Predictive process monitoring provides insights into the future of ongoing process executions, i.e., process instances that are currently executed. For this historic process executions are analyzed to, for example, predict the next execution event’s activity and timestamp. With this, resource utilization can be optimized or impending Service-Level Agreement violations can be averted, cf. [22, 23].

Related work typically applies a fuzzy and implicit mixture of global and local prediction techniques. Global techniques take all historic process behaviour into account at once [23]. On the one side, they exploit significant global behaviour, but on the other side require to handle possibly large noisy data collections. In comparison, local prediction techniques focus on a certain subset of the historic process behaviour, for example, those traces that are most similar to a ongoing trace which is predicted upon [5]. Local techniques, on the one side, enable data and noise reduction in early stages of the prediction by taking only a subset of the data into account. But on the other side hinder the identification of significant global behaviour reflecting the “big picture” of the process execution behavior.

Hence, it seems promising to combine local and global techniques as they compensate each others drawbacks. However, the currently applied unsystematic or implicit combination of local and global techniques forces the applied machine learning techniques (e.g., recurrent neural networks, cf. [19]) into covering both (local and global) in a single prediction model at once, and determining if local or global prediction and data should be preferred for each prediction task. Given, such learning techniques are not aware of any logical separation between local and global prediction, they struggle to “learn’ and represent this separation during their prediction model training phase; with varying success, cf. [2, 19, 23].

Overall, this might result in complex prediction models, high model training times, reduced flexibility, and diminished prediction results, cf. [5, 19, 23]. Accordingly, we propose an explicit combination of specialized local and global prediction techniques instead of an unsystematic or implicit one. Here, both techniques are shallow ones [2] as they are designed for either local or global prediction and yield explainable prediction models. In detail, we propose a novel global prediction technique which could be applied in a stand-alone fashion. To demonstrate and exploit the outlined advantages of combining global and local techniques, the global technique is complemented with a local one that is extended based on previous work in [5].

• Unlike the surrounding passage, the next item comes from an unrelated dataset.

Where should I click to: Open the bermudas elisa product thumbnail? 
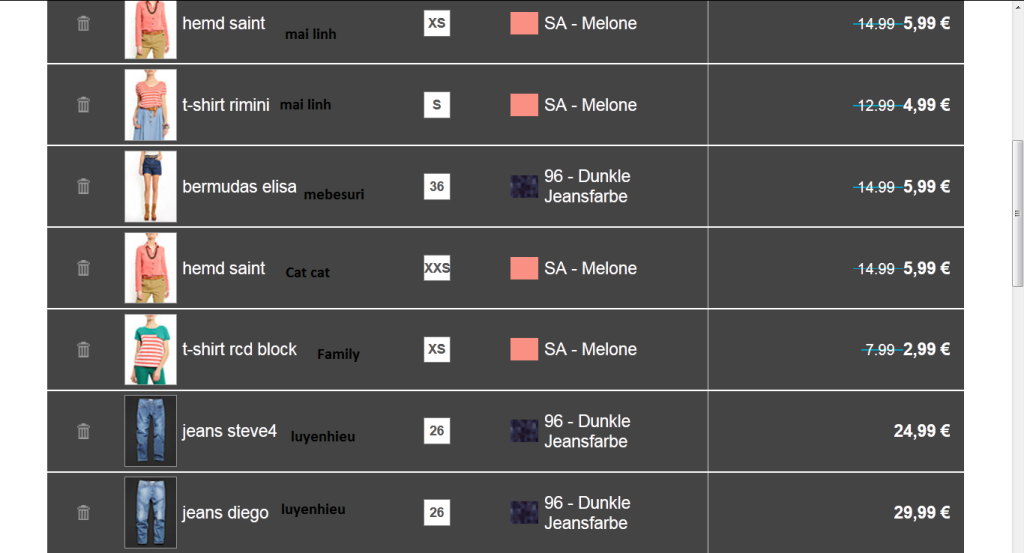[150, 186]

Specifically, the combined approach works as follows: first, the global technique is applied to exploit global significant process execution behaviour if possible. If no significant behaviour can be exploited the local technique is applied as a fallback, cf. [5], as it is less affected by noise.

Formally: Let p be an execution trace of process P for which the next activity execution should be predicted. Further let L hold all historic execution traces t of P. The key idea is to mine Sequential Prediction Rules (SPR) from L to identify significant global behaviour in the historic data (global prediction). Behaviour is assumed as significant if the related SPRs have a high confidence. Rules have been used in existing data analysis formalisms and mining approaches [26]. This work extends them into SPRs in order to become capable of predicting future behaviour, i.e., upcoming activities and their execution timestamps. Such SPRs form the prediction model M, enabling to predict the next activity in a majority of prediction scenarios, i.e. in about 60% of all predictions as shown in Sect. 4.

The proposed global prediction technique is not able to yield any predictions based on M if none of the SPRs contained in M match to p’s behaviour. In other words, if no significant execution behaviour was identified in L by the global prediction technique which is relevant for p’s current execution state. In this case, the proposed combined approach LoGo employs a local prediction technique, i.e., extended based on [5], as a fallback. The work in [5] relies on the similarity between p and to identify the most relevant behaviour (traces, resp.) to form a probability based prediction model. Accordingly, even if the similarity between p and is low there will always be some traces which are the “most” similar ones. These most similar traces serve as a basis to predict future behaviour even if a global, e.g., SPR based, technique is unable to do so.

This paper is organized as follows: Prerequisites and the proposed approach are introduced in Sect. 2. Details on prediction model generation and its application are given in Sect. 2 and 3. Section 4 covers the evaluation (real life data, multiple comparison approaches) while Sect. 5 discusses related work. Finally, conclusions, discussions, and future work are outlined in Sect. 6.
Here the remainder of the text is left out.